### Consigne
Recopiez l'extrait sur le retour de Ministry en entier, mot pour mot, sans aucune modification.

### Extrait
════════════════
Malgré la mode actuelle des reformations à tout-va, qui aurait parié un dollar sur le retour de Ministry avec un quatorzième album en 2018, dix ans après l’annonce de son split et les drames qui précédèrent ou s’en suivirent (mort du bassiste Paul Raven en 2007, puis celle du guitariste Mike Scaccia en 2012) ? Si les derniers albums ou diverses compilations du pionnier du Métal Industriel américain marquèrent peu les esprits, Amerikkkant, véritable pamphlet anti-Trump, pourrait bien redonner un second souffle à son leader. [Extraits d’entretien avec Al Jourgensen (guitare, chant) par Seigneur Fred – Photo : DR]
En premier lieu, peut-on revenir sur les circonstances de tes deux comeback successifs en 2011 puis 2014, live et studio, car tu avais pourtant déclaré en 2008 vouloir stopper définitivement Ministry afin de te concentrer sur tes autres activités (side project Revolting Cocks et ton label) ?
La réponse est simple. Quand je fus interrogé au sujet de l’avenir de Ministry à l’époque, j’étais vraiment mal en point, mon état de santé général était inquiétant, je crachais du sang chaque soir de concert, etc.. J’avais donc dit que je ne voulais plus tourner avec Ministry ni me concentrer sur un nouvel album en studio… Après cela, j’ai subi de la chirurgie durant deux ans, ma santé s’est améliorée. On s’est reformé, je me suis bien entouré, et nous avons fait deux albums dont From Beer To Eternity (2013) avec Mike Scaccia (R.I.P.) qui est mort juste après. Alors de nouveau, je fus abattu et me suis dit qu’il s’agissait du dernier album de Ministry ce qui était compréhensible : c’était l’un de mes meilleurs amis ! J’en avais alors assez… Je n’ai jamais dit cependant que j’arrêterai totalement la musique. Et là, depuis peut-être la première fois depuis l’album Filth Pig, on a vraiment eu un projet collectif en collaborant avec des gens impliqués, avec le même agenda. On a donc ressuscité la machine, car j’ai eu de nouveau le sentiment d’être un groupe et cela avait un sens.
════════════════
### Données enregistrées
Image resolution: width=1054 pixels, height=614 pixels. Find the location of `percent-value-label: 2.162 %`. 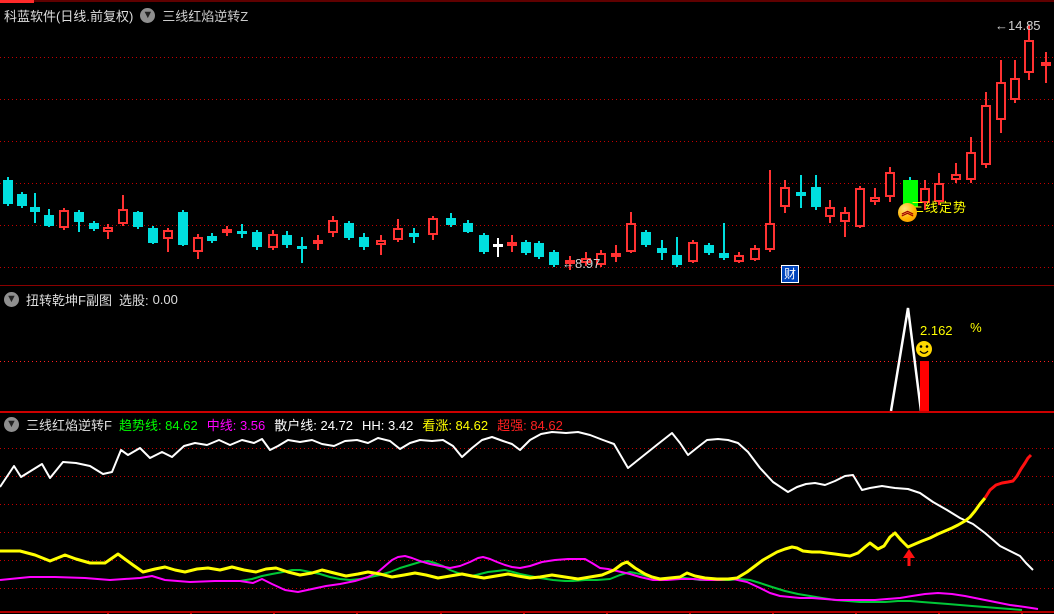

percent-value-label: 2.162 % is located at coordinates (951, 329).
════════════════
### Réponse
Malgré la mode actuelle des reformations à tout-va, qui aurait parié un dollar sur le retour de Ministry avec un quatorzième album en 2018, dix ans après l’annonce de son split et les drames qui précédèrent ou s’en suivirent (mort du bassiste Paul Raven en 2007, puis celle du guitariste Mike Scaccia en 2012) ? Si les derniers albums ou diverses compilations du pionnier du Métal Industriel américain marquèrent peu les esprits, Amerikkkant, véritable pamphlet anti-Trump, pourrait bien redonner un second souffle à son leader. [Extraits d’entretien avec Al Jourgensen (guitare, chant) par Seigneur Fred – Photo : DR]
En premier lieu, peut-on revenir sur les circonstances de tes deux comeback successifs en 2011 puis 2014, live et studio, car tu avais pourtant déclaré en 2008 vouloir stopper définitivement Ministry afin de te concentrer sur tes autres activités (side project Revolting Cocks et ton label) ?
La réponse est simple. Quand je fus interrogé au sujet de l’avenir de Ministry à l’époque, j’étais vraiment mal en point, mon état de santé général était inquiétant, je crachais du sang chaque soir de concert, etc.. J’avais donc dit que je ne voulais plus tourner avec Ministry ni me concentrer sur un nouvel album en studio… Après cela, j’ai subi de la chirurgie durant deux ans, ma santé s’est améliorée. On s’est reformé, je me suis bien entouré, et nous avons fait deux albums dont From Beer To Eternity (2013) avec Mike Scaccia (R.I.P.) qui est mort juste après. Alors de nouveau, je fus abattu et me suis dit qu’il s’agissait du dernier album de Ministry ce qui était compréhensible : c’était l’un de mes meilleurs amis ! J’en avais alors assez… Je n’ai jamais dit cependant que j’arrêterai totalement la musique. Et là, depuis peut-être la première fois depuis l’album Filth Pig, on a vraiment eu un projet collectif en collaborant avec des gens impliqués, avec le même agenda. On a donc ressuscité la machine, car j’ai eu de nouveau le sentiment d’être un groupe et cela avait un sens.